Your data presentation has been distorted by your failure to post in plain text. Surely you have been asked in the past to correct this issue?

>
> To do the exact trend test, we need to enumerate all the contingency table
> with the
> row and column margins fixed.

Er, how should that be done? A trend test? What is described above would be a general test of no association rather than a trend test. Please use clear language and be as specific as possible if you choose to respond.

> Find the probability corresponding to
> obtaining
> the corresponding contingency tables based on the multivariate
> hypergeometric distribution. Finally the pvalue is obtained by adding
> relevant probabilities.

If there is a trend under consideration, then I do not understand such a trend would be modeled under a hypergeometric distribution?
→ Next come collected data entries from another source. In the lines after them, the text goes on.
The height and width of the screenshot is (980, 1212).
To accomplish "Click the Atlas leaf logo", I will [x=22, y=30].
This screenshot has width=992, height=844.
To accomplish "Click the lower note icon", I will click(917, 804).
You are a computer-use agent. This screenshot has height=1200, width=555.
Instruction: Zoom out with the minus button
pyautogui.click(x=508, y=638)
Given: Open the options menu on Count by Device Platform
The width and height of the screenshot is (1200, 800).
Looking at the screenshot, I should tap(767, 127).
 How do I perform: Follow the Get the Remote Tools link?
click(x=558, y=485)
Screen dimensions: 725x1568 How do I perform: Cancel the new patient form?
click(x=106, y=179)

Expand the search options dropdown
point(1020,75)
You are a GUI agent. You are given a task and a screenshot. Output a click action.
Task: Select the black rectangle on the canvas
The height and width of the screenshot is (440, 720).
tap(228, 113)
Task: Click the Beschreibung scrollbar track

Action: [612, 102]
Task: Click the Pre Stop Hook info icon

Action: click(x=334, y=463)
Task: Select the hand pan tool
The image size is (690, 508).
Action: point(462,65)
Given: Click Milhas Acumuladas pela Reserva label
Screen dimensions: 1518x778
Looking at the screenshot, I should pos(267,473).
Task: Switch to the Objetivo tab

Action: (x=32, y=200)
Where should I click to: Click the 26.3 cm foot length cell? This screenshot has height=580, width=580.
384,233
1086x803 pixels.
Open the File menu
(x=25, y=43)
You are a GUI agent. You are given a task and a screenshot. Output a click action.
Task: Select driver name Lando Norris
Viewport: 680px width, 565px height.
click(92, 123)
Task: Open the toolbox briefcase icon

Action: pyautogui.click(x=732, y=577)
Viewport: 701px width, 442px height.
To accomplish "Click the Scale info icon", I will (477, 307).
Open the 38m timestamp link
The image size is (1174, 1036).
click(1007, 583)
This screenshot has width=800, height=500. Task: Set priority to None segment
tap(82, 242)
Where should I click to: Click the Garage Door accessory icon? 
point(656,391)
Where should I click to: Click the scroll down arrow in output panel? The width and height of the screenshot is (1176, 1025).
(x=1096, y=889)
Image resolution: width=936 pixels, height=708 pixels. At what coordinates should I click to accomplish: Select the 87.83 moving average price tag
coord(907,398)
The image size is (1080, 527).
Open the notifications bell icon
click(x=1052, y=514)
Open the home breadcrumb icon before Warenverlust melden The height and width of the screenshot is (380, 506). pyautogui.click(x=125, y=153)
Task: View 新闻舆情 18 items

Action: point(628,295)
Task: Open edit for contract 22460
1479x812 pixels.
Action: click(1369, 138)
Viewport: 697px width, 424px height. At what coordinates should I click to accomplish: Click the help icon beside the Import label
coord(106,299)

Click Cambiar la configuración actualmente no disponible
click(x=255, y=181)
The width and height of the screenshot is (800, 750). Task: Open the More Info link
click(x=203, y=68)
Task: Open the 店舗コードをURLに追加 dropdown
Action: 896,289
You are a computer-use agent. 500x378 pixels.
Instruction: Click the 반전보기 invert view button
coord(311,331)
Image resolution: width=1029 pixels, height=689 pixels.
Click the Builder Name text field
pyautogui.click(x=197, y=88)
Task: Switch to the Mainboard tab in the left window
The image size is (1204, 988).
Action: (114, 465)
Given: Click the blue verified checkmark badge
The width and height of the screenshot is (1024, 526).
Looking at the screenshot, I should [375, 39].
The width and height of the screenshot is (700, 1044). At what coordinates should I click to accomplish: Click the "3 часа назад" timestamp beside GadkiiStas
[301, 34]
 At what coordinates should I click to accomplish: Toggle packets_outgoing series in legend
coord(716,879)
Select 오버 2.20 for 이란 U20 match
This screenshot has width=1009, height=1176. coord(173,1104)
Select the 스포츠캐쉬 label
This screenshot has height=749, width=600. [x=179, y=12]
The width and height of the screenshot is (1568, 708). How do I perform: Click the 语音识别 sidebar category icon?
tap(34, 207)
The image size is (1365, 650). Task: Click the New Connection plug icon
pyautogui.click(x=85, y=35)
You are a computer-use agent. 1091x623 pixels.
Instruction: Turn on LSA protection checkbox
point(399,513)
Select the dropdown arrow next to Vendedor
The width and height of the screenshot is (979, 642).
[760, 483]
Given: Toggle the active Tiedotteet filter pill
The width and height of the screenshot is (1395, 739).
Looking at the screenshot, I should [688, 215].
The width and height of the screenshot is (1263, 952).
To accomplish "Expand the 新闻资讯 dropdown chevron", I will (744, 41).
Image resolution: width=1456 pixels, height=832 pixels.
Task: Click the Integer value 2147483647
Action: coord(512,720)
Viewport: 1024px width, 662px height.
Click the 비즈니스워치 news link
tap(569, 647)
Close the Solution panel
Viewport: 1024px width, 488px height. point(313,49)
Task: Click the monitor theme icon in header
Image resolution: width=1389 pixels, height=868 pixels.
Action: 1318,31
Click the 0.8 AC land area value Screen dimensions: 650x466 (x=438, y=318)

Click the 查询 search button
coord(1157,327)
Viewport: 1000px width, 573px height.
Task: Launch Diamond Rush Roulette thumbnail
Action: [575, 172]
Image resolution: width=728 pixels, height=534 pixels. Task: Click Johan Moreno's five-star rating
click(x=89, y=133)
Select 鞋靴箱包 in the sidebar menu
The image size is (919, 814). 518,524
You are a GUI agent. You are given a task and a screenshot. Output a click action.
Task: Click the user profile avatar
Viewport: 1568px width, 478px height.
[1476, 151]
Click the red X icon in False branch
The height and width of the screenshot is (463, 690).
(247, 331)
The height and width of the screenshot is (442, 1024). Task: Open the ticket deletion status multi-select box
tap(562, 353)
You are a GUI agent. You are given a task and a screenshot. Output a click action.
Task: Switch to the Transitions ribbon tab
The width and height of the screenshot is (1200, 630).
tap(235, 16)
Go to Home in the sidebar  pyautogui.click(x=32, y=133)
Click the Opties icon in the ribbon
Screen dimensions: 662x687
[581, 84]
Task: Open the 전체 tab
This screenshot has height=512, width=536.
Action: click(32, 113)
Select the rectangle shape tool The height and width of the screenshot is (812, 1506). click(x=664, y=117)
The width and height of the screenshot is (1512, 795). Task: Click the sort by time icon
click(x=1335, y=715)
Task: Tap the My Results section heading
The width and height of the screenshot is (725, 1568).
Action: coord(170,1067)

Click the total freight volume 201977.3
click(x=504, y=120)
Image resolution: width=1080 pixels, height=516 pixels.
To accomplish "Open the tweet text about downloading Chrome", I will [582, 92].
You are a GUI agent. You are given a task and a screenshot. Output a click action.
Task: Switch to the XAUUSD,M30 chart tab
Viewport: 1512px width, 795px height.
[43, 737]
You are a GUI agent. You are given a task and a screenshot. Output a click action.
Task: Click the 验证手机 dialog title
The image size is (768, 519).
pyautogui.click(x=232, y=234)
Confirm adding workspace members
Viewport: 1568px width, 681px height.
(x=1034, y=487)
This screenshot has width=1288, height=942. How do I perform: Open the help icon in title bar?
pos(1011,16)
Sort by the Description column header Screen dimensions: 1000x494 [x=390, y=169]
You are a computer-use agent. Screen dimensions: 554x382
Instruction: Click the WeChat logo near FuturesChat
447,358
A hypergeometic distribution would suggest no trend, at least to my current understanding.

>
> Is there an R function that does this? if not, I am wondering whether it is
> possible to
> enumerate all possible contingency tables that has column sun and row sum
> fixed?

Wel, yes, that is possible and routinely done with `fisher.test`, but it is up to you to describe how that activity leads to a trend test.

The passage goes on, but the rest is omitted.